→ Passage provided:
If you love all things Tudor history, then you’re likely no stranger to taking up a torch for things non-history folk don’t understand. Is it worth getting into a heated debate about the identity of a sitter in a nearly 500 year old painting? Can you go from zero to 100 hundred when someone confuses Mary Tudor with Mary Stuart? Is it impossible for you to silently watch a historical movie when it’s filled with inaccuracies? If you answered yes to any of these questions, then the following list may be to your liking.
- Markings on the wall. When the stressors of the season get you down, you can always get lower on purpose. Hide in a lesser used corner, slump to the floor and in the quiet, draw on the wall. Use something erasable if you must, but use this odd tactic as a stress relief from the hectic holiday chaos. Before you raise your eyebrow, recall the graffiti adorning the walls within the Tower of London left by prisoners. It must have been excellent stress relief! Remember that after many years have passed, vandalism often converts from scandalous rubbish to precious treasure, so take no note of anyone who prefers “clean” walls. They aren’t understanding the big picture and will only add to your stress.
. - A tree for two. Not everyone from history is likeable and often lines are drawn between competing sides. Why not bring a touch of Machiavellian nature to your Christmas tree while embracing the Internet meme “front of the tree, back of the tree.” Hang your Tudor ornaments accordingly this year. Favourites on the front and “meanies” like Henry VIII can go on the back. You can even decorate with favourite portraits in the front and those odd ones everyone secretly giggles at, on the back. You might invest in a lazy Susan if you wish to increase the feeling of a power struggle. This easy tactic will help distract you from any real family arguments that are happening around you and lessen your guilt when you can’t be bothered to intervene.

→ Dataset rows:
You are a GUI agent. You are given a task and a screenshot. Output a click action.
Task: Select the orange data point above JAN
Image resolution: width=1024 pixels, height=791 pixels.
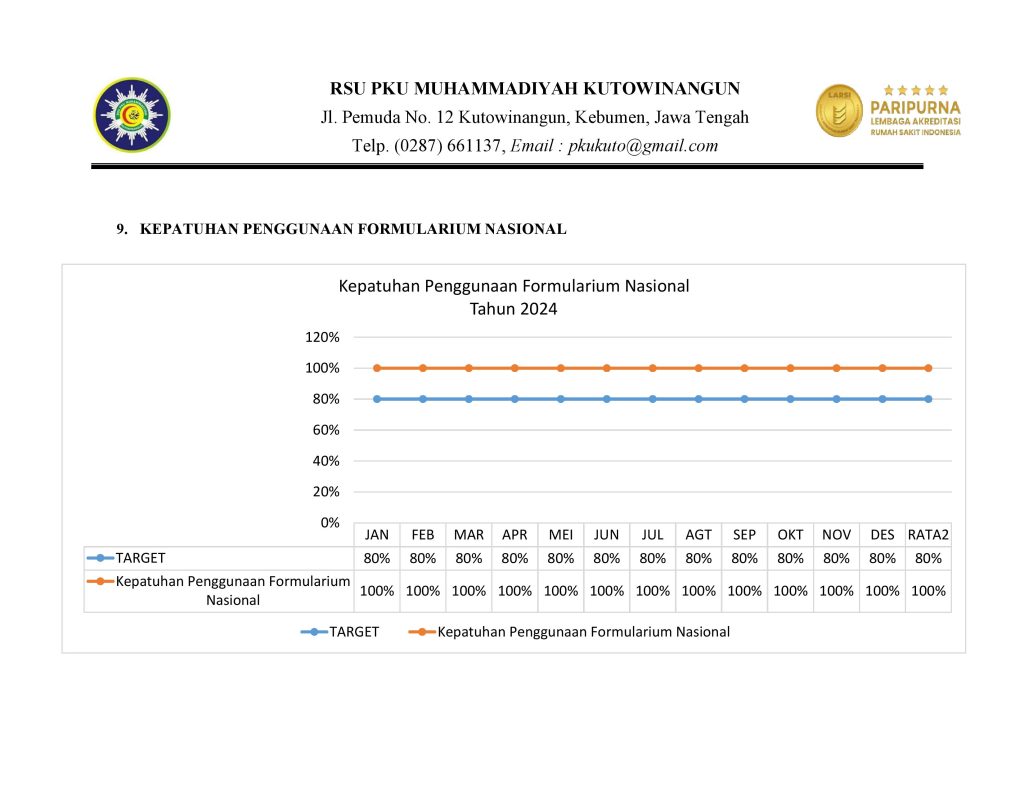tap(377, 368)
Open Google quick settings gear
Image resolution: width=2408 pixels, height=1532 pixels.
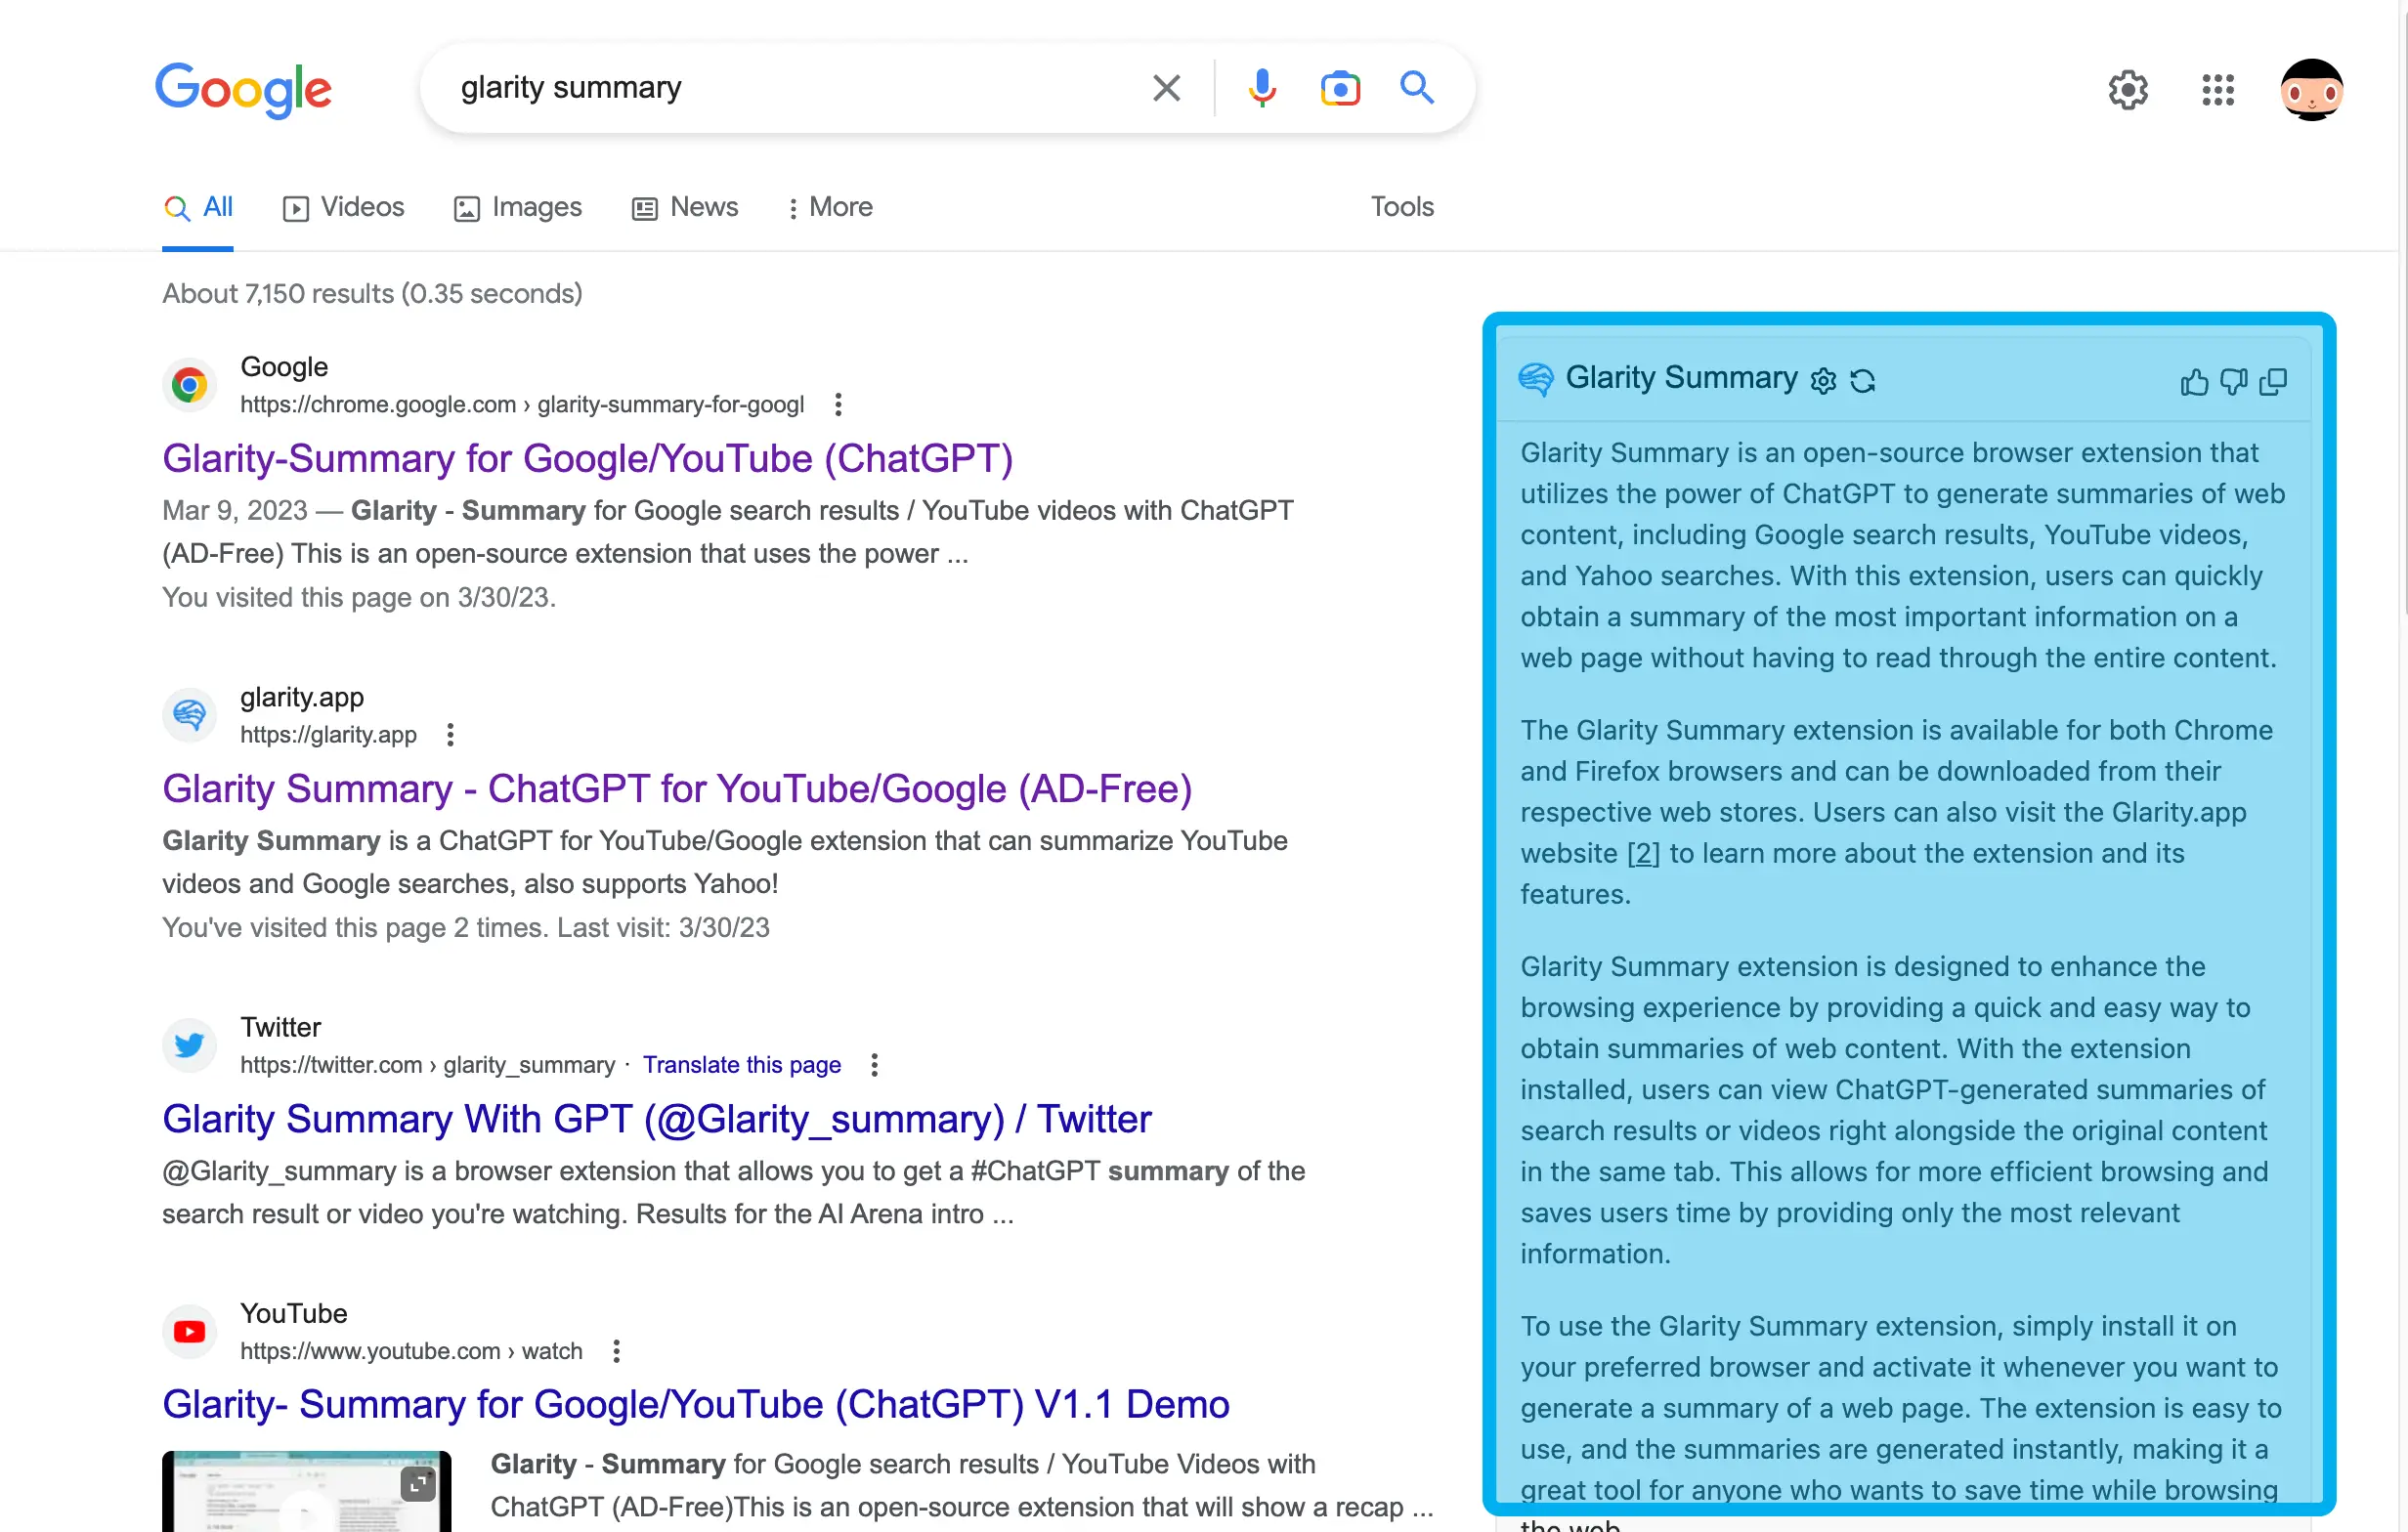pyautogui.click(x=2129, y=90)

→ Written instruction 1: In the Tudor holiday passage, which Tudor figure is named as a "meanie" whose ornaments can go on the back of the tree?
→ Written instruction 2: Duplicate the Tudor holiday passage, everything from "If you love" down to "to your liking.".
→ Written instruction 3: Finish out the next part of the Tudor holiday passage, picking up after its final sentence.

→ Final answer 1: Henry VIII

→ Final answer 2:
If you love all things Tudor history, then you’re likely no stranger to taking up a torch for things non-history folk don’t understand. Is it worth getting into a heated debate about the identity of a sitter in a nearly 500 year old painting? Can you go from zero to 100 hundred when someone confuses Mary Tudor with Mary Stuart? Is it impossible for you to silently watch a historical movie when it’s filled with inaccuracies? If you answered yes to any of these questions, then the following list may be to your liking.

→ Final answer 3:
. - Work around it. So the lights on your Christmas tree died after the ornaments were carefully selected and hung. The peacock ornament’s head fell off and you’re out of glue. And someone ate all the cashews from the nut mix leaving you high and dry with peanuts and too crunchy almonds. If it feels overwhelming, it’s because it is. But it doesn’t have to be. Take a page from the Tudor code of conduct and work around it. Perfectionism seems like a modern invention and our friends from the past knew all too well that poop happens, just ask a gong farmer. So much like an unpleasant turd blocking your way on an otherwise beautiful cobblestone path, walk around it. Never step in it and make your life worse. Christmas throws curve balls to taunt the perfectionist within, but do not let it fool you. Christmas comes whether or not there are cashews or headless peacocks and if you work around the mishaps and not slop them around, you’re sure to experience the true (non-commercial) magic of the season.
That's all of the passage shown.